RF models are run when researchers are interested in classifying samples into categories (called classes) of interest based upon many different variables, such as taxa, functional categories, etc (called features). RF can also be used to regress features against quantitative data (e.g. height in cm rather than splitting samples into categorical groups like short and tall).

RF models are based on decision trees, which can be used for classification of a discrete variable or regression of a continuous variable. The term Classification and Regression Tree (CART) is often used to describe these decision trees. The wikipedia article on RF describes how this method contrasts with other CART methods.

Briefly, the RF algorithm involves randomly subsetting samples from your dataset and building a decision tree based on these samples. At each node in the tree mtry (a set parameter) number of features are selected from the set of all features. The feature that provides the best split (given any preceding nodes) is chosen and then the procedure is repeated. This algorithm is run on a large number of trees, based on different sample subsets, which means that this method is less prone to overfitting than other CART methods.

Since each decision tree in the forest is only based on a subset of samples, each tree's performance can be evaluated on the left out samples. When this validation is performed on all samples and trees in a RF the resulting metric is called the out-of-bag error. The advantage of using this metric is that it removes the need for a test set to evaluate the performance of your model.

Also, the out-of-bag error can be used to calculate the variable importance of all the features in the model. Variable importance is usually calculated by re-running the RF with one feature's values scrambled across all samples. This difference in accuracy between this model with the scrambled feature and the original model is one measure of variable importance.

Sometimes RF is run to perform feature selection on a dataset. This can be useful when there are thousands of features and you'd like to reduce the number to a less complex subset. However, it's important to realize that you need to validate selected features on independent data. Click here to see a simple demonstration for why this is important.

Load Packages and Read in Data

Once you're in the R environment you'll need to load the required R packages (which have a number of dependencies as well):

library("randomForest")
library("plyr") # for the "arrange" function
library("rfUtilities") # to test model significance
library("caret") # to get leave-one-out cross-validation accuracies and also contains the nearZeroVar function

Often setting your working environment simplifies working in R:

setwd("/Path/to/my/RF_tutorial/")

After downloading the tutorial OTU table and map file from the above links you can read them into R:

otu_table <- read.table("otu_table_RF_tutorial.txt", sep="\t", header=T, row.names=1, stringsAsFactors=FALSE, comment.char="")  
metadata <- read.table("metadata_RF_tutorial.txt", sep="\t", header=T, row.names=1, stringsAsFactors=TRUE, comment.char="")

Now that we have the data read in R it's a good idea to explore the data a bit.

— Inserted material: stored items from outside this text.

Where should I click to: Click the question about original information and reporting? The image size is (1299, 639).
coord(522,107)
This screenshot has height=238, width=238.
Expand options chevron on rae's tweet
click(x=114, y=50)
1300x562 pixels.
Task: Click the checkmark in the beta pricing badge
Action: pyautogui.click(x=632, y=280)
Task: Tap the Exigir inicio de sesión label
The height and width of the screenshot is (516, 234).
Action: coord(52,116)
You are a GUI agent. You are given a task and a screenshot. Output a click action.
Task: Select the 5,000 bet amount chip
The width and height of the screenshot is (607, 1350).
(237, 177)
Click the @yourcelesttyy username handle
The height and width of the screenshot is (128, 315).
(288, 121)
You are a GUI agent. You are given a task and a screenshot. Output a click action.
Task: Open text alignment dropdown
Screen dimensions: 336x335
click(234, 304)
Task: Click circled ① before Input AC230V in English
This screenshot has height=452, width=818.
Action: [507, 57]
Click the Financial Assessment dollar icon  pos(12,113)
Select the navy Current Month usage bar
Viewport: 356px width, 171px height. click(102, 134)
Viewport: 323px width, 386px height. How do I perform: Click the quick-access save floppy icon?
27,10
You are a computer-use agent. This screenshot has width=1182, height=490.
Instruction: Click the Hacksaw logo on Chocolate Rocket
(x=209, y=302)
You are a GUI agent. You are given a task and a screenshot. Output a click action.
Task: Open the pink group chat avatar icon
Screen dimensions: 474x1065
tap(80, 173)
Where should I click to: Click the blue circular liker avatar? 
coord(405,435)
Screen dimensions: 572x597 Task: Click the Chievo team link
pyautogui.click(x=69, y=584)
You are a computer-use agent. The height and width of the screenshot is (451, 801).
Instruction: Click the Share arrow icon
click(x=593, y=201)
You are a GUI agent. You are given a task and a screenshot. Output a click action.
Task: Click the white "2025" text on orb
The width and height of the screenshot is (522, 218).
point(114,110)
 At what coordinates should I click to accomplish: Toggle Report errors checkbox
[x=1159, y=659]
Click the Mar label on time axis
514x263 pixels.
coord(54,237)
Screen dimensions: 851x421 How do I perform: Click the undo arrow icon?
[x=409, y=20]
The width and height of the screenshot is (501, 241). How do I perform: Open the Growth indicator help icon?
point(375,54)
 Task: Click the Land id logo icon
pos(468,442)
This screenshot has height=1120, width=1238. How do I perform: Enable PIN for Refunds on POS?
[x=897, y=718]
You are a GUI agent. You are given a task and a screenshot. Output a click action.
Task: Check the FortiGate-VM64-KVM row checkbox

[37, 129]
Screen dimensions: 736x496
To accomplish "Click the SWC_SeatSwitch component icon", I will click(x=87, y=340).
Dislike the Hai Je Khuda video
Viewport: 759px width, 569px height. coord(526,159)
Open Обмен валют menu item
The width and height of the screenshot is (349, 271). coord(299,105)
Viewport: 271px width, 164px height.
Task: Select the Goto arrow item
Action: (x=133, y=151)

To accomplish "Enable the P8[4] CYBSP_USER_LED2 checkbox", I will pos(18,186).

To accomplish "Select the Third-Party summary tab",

A couple of basic things that we can do is double-check that the object has the expected number of rows and columns ("dim" returns the number of rows first followed by the number of columns):

dim(otu_table)
[1] 1000   40

dim(metadata)
[1] 40  2

So there are 40 samples in each file, 1000 rows in the OTU table (each corresponding to a different OTU), and 2 columns of metadata.

It's also a good idea to look at summaries of your data. This is a little more difficult for the OTU table since there are so many columns, but it's easy for the metadata file (using the "str" and "summary" functions):

str(metadata)
'data.frame':	40 obs. of  2 variables:
$ IS   : num  0.76 0.71 0.86 0.72 0.53 0.96 0.97 0.85 0.66 0.55 ...
$ state: Factor w/ 2 levels "control","inflamed": 2 2 2 2 2 2 2 2 2 2 ...

summary(metadata)
IS                   state   
Min.   :0.0100       control :20  
1st Qu.:0.2175       inflamed:20  
Median :0.4950                
Mean   :0.5012                
3rd Qu.:0.7625                
Max.   :0.9700

These steps are important to make sure you're working with the right data and that it's in the format you're expecting. However, it's also important to avoid over-exploring your data so that you don't bias your analyses.

Pre-processing

Pre-processing is one of the most important steps in machine learning. This is because often the difference between the best performing model isn't the choice of algorithm, but simply how the data is pre-processed. RF doesn't make any assumptions about how the data is distributed so it often is not necessary to transform your data. However, reducing noise in your input data will improve model performance. An easy way to do this is to throw out features that are rare or have very low variance across samples. Any cut-offs used at this step are slightly arbitrary and would depend on the dataset.

Removing Rare Features

A basic way to decide which features are unlikely to be informative is if they are non-zero in only a small number of samples. It's a good idea to take a look at this distribution for all features to help choose a reasonable cut-off.

To quickly figure out and plot how many non-zero values each OTU has:

otu_nonzero_counts <- apply(otu_table, 1, function(y) sum(length(which(y > 0))))
hist(otu_nonzero_counts, breaks=100, col="grey", main="", ylab="Number of OTUs", xlab="Number of Non-Zero Values")

width=300px|height=215px

This histogram shows a typical distributions for OTU tables: most OTUs are rare and found in only a few samples. These OTUs are less likely to help our model so we can throw them out. Typically researchers discard OTUs that are zero in greater than 75-90% of samples although these cut-offs are somewhat arbitrary. This cut-off could be optimized if you had an independent dataset or partition of your data that you could use as a validation set.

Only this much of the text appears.